READING PASSAGE
---+---
A number of academics have conducted some very helpful research into FCVs. Wang from ANL has evaluated the WTW energy and emissions effects of FCVs using the GREET model. The results show that different fuel-cell fuels can have significantly different energy and greenhouse gas emissions [5]. Some studies focus on a certain part of the life cycle of a FCV. Paster et al. have examined five different hydrogen vehicle storage technologies on a WTW basis by evaluating cost, energy efficiency, greenhouse gas (GHG) emissions, and performance, finding that only the CcH2 (cryo-compresses liquid hydrogen) system can meet the critical 2015 volumetric efficiency target of the Department of Energy (DOE) and achieve an ideal driving range [6].
At present, mass applications of fuel cell technology have not yet started, so many studies conducted to predict the impact of FCV on the energy and environment are based on future scenarios. Felgenhauer et al. have conducted an integrated analysis of a community energy system in various electric vehicle penetration scenarios in the US and Germany, and their findings show that while both BEVs and FCVs can modestly reduce the overall carbon dioxide emissions of the community, the FCV carries higher overall costs, primarily due to the hydrogen generation infrastructure [7,8]. Offer et al. have qualitatively compared BEVs to hydrogen FCVs and hydrogen fuel cell plug-in hybrid vehicles (FCHEV) based on technologies and infrastructural requirements, and conducted a quantitative comparison based on a 2030 scenario of lifecycle costs of the powertrain. The analysis shows that, by 2030, FCVs could achieve lifecycle cost parity with conventional gasoline vehicles. However, both the BEV and FCHEV have significantly lower lifecycle costs, so BEVs are a more cost-efficient choice for reducing CO2 emissions [9].
---+---
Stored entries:
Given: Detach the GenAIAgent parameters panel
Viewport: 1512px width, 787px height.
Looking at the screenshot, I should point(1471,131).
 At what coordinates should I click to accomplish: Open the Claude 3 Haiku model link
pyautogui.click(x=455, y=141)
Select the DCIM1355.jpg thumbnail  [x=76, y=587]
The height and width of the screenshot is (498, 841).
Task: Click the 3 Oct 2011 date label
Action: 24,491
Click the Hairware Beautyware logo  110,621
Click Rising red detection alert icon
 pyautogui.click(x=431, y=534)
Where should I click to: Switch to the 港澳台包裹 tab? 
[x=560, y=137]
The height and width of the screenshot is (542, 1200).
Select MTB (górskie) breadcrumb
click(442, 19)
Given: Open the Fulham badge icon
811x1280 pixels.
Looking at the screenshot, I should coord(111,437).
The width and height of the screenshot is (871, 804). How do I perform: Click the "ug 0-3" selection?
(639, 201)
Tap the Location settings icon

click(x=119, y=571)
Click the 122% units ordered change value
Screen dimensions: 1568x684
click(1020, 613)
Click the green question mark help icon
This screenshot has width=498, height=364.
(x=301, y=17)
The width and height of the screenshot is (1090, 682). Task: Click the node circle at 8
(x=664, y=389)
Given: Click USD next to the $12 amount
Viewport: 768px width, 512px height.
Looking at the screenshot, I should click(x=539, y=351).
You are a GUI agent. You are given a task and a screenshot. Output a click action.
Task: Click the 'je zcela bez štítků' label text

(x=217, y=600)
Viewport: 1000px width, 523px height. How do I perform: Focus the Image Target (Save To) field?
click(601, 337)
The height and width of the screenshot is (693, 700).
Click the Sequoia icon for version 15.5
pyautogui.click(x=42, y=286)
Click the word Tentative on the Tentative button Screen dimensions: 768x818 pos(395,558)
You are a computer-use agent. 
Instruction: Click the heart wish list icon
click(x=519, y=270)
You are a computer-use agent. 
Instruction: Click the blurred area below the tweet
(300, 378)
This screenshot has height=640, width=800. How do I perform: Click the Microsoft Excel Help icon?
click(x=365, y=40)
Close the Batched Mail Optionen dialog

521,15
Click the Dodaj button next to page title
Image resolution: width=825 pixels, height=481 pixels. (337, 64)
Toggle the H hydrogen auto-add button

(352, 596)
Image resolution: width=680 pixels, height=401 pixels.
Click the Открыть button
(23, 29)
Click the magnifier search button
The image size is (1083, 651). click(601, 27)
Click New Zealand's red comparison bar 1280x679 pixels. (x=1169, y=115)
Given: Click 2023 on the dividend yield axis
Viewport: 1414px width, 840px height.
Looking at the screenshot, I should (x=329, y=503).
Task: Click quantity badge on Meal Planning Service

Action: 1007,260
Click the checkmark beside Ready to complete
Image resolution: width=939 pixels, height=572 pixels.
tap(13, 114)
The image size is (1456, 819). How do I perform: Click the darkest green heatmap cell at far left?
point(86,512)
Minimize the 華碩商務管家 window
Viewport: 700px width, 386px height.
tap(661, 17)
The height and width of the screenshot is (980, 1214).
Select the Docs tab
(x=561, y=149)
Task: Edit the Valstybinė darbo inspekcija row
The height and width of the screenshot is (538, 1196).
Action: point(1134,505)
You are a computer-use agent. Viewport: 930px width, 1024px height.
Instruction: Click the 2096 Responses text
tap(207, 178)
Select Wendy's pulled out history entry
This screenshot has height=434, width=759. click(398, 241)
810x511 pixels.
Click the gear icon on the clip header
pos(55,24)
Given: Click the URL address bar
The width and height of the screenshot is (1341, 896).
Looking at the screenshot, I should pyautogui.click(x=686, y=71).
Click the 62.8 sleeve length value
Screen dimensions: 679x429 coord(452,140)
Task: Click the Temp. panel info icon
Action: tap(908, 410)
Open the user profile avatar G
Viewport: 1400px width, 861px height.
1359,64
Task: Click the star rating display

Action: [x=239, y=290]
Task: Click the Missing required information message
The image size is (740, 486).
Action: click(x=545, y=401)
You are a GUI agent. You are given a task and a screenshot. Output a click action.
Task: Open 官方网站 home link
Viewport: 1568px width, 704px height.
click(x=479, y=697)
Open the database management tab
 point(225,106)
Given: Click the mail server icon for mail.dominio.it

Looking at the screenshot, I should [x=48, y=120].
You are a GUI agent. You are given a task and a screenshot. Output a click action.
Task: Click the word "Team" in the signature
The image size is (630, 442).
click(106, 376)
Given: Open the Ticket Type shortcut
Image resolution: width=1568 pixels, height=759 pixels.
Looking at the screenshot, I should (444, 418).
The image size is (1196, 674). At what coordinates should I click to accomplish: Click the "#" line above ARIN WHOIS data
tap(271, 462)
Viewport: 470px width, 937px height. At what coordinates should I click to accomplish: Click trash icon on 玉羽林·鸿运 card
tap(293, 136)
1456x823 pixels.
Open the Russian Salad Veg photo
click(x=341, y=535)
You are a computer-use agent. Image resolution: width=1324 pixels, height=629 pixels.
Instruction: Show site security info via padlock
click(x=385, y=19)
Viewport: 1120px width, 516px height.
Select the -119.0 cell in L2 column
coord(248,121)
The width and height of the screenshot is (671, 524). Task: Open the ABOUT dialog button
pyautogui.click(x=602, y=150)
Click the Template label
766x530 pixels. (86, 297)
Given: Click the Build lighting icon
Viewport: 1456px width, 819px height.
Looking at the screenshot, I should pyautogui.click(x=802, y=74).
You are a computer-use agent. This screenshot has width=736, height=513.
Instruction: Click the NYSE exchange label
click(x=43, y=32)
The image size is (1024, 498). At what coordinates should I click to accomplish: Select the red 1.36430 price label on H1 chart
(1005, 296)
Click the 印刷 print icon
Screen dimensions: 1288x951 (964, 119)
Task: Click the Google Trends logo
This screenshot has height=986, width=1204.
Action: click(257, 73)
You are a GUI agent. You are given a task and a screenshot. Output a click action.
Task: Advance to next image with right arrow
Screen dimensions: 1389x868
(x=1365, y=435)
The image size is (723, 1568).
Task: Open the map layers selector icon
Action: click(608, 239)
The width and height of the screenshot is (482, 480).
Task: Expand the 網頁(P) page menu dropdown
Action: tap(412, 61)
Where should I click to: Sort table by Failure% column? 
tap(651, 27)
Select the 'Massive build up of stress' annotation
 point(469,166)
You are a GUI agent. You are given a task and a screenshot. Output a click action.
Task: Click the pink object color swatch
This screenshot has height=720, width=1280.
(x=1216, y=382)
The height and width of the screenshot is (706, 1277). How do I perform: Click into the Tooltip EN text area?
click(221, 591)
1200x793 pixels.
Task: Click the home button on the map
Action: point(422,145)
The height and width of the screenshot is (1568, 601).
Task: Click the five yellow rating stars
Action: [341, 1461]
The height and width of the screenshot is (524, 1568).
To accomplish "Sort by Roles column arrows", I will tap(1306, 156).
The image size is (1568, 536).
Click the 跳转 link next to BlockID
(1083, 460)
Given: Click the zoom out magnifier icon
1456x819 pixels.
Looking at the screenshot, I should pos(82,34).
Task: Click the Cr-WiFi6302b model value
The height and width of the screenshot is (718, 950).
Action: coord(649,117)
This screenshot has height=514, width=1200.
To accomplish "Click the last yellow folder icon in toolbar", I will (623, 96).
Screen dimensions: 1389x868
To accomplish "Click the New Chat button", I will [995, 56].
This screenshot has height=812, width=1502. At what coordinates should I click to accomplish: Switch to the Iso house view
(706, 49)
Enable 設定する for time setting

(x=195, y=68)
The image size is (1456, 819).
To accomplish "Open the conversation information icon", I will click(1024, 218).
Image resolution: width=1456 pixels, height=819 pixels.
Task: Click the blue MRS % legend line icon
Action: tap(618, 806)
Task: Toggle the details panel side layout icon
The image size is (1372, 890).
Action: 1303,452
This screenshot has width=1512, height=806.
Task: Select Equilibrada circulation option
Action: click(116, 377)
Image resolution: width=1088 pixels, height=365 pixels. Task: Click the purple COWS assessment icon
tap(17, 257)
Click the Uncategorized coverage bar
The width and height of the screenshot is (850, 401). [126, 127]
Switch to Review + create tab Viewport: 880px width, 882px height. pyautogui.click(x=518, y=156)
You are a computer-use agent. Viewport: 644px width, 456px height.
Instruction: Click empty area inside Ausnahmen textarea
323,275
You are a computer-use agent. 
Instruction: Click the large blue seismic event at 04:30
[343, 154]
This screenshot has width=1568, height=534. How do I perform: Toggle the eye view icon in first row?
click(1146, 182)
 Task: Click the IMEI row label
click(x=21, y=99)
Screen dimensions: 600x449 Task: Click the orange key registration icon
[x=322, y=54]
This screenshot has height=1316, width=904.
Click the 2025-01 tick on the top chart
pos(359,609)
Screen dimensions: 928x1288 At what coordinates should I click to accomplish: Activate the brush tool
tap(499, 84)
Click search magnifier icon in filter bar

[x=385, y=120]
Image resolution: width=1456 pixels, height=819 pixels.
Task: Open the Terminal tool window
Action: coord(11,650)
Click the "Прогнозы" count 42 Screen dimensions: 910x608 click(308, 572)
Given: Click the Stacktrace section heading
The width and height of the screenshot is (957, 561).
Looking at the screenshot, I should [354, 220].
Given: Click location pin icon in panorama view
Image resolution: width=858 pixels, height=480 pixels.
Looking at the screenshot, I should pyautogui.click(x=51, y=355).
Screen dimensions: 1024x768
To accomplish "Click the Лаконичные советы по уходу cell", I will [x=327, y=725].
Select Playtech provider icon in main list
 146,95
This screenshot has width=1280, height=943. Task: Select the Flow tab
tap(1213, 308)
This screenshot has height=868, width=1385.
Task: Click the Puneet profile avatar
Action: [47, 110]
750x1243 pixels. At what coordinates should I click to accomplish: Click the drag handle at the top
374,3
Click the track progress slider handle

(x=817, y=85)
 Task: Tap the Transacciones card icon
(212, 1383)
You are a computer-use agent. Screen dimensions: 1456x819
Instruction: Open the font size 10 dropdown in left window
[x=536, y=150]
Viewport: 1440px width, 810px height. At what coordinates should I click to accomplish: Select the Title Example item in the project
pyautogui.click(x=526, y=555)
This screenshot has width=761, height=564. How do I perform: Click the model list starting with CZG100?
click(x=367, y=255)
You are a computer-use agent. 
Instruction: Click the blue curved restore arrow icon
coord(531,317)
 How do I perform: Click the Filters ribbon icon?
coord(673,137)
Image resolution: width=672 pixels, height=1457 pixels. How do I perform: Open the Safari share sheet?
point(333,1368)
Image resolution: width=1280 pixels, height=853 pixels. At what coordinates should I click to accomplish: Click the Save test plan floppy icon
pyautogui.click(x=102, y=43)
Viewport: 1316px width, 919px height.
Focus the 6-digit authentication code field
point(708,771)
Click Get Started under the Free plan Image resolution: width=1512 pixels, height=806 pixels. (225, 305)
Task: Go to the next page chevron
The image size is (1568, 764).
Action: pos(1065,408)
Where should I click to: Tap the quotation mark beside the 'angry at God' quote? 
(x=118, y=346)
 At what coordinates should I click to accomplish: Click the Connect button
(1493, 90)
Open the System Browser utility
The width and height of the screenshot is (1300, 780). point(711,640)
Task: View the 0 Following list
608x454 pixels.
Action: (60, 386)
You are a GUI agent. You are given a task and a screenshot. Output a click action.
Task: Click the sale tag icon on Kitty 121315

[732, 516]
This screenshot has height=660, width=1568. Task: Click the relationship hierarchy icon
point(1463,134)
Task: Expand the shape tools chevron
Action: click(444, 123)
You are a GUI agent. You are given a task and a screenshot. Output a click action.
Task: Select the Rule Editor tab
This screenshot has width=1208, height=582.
---+---
WORK INSTRUCTIONS
Answer these questions about the fuel cell vehicle research passage.
(a) Which model did Wang use to evaluate the WTW energy and emissions effects of FCVs?
(b) According to Felgenhauer et al., what is the main reason the FCV carries higher overall costs?
(c) According to the analysis by Offer et al., by what year could FCVs achieve lifecycle cost parity with conventional gasoline vehicles?

THE RESULT
(a) The GREET model.
(b) The hydrogen generation infrastructure.
(c) 2030.